__Text for analysis__
After completing her undergrad work at Carnegie Mellon University, she headed straight down the block to her favorite position at Mr. Rogers’ Neighborhood. Costume shop credits range from all over the country, including stints at the Arena Stage and San Diego Repertory Theatre.
Julie returned to Boston for grad school at Brandeis University. She also returned to BCT for a season as an adult—repayment for how much that program had done for her as a child. Her internship toward her master’s degree was completed at WGBH when Zoom was revived (things do come full circle!). In 2005, armed with her master’s degree in costume design, Julie hit the ground running. Her several Broadway shows include Lestat, High Fidelity, and most recently, working for the producers of Spiderman: Turn Off the Dark. Julie’s favorite costuming experience, however, was Twelfth Night at New York’s Shakespeare in the Park. She has designed two Off-Off Broadway shows as well. Film credits include Disney’s Enchanted (Susan Sarandon’s costume), Julie Taymor’s Across the Universe, and several independent films. But no matter where she is or where she’ll go, Boston will always be her true home.

Meet the Retreatant: Lia Romeo

6 Jul

Lia Romeo is a playwright, novelist, and humor book author. She earned her B.A. from Princeton University and her M.F.A in playwriting from Rutgers, ending up with staggering quantities of student loans and no marketable skills whatsoever. She managed to secure a part-time job writing standardized test questions, and spends the rest of her time writing plays and novels and daydreaming about pretty shoes. Her play Hungry premiered at the Unicorn Theatre in Kansas City in the 2011-2012 season, and was produced by Stillwater Theater subsequently. Her play Green Whales premiered at the Unicorn Theatre in 2010, and was produced by Renegade Theatre Experiment in 2012. Her play Right Place, Right Time premiered at Renegade Theatre Experiment in 2010, and was produced by Stillwater Theatre subsequently. Her play LoveSick was produced by Project Y Theatre Company at 59E59 in New York in 2012. Her plays have also been developed at the Kennedy Center, Playwrights Theatre of New Jersey, New Jersey Repertory Theatre, Kitchen Dog Theatre, HotCity Theatre, Abingdon Theatre, and elsewhere. She has been a finalist for the O’Neill Playwrights Conference, PlayPenn, WordBridge, and the Heideman Award. She was the 2008-2009 National New Play Network Emerging Playwright-in-Residence at Playwrights Theatre of New Jersey. Her humor book, 11,002 Things to Be Miserable About, was published in 2009 by Abrams Image. It is currently in its second printing, with over 30,000 copies sold, and has earned favorable reviews in the Boston Globe and other national publications. Her first novel, Dating the Devil, will be published by BelleBooks in 2013, and is in development as a TV movie with Vast Entertainment. She is currently at work on a commission from HotCity Theatre in St. Louis.

__Raw data__
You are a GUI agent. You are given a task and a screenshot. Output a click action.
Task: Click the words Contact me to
--
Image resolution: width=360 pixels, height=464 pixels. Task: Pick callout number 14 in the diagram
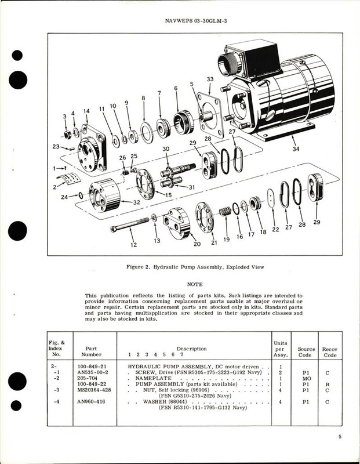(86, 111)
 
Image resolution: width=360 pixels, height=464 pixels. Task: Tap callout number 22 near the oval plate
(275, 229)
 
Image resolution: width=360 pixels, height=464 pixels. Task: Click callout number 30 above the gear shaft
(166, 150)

__Task description__
Continue the retreatant profiles of theater artists from the point where the text stops.

__Output__
Check out her Things to Be Miserable About blog and twitter feed!

Meet the Retreatant: John J King

5 Jul

John J King is part Texan and part Tyrannosaur.

He lives in Boston where he makes plays, art, music, and scares little children who thought dinosaurs were dead.

He has a Bachelor of Arts from SUNY Boondocks and an accent from his mama.

Goals include recording a great dance tune, making impossible things from cardboard, and singing in a girl group.

Artistic Mission: to incite in all people wonder and delight at the world.

Meet the Retreatant: Steven Bogart

5 Jul

Steven Bogart is a playwright, director, teacher and visual artist.

He has worked with the likes of Neil Gaiman, James Carroll, Kate Snodgrass and Amanda Palmer. He directed Cabaret at the American Repertory Theater in 2010 and will devise a new piece for the A.R.T. Institute in 2013. He is an Artist-in-Residence at Southern New Hampshire University, adjunct acting professor at Emerson College, and the University of New Orleans. His plays have performed in Boston, NYC, and Chicago. He leads workshops in collaborative playwriting around the state of Massachusetts and has created over 50 workshop theater pieces. In a previous life, He was a high school drama teacher for too many years to mention. He left Lexington High School last year to live more directly as a free-lance artist. He lives with his wife Amory in Maynard, Massachusetts.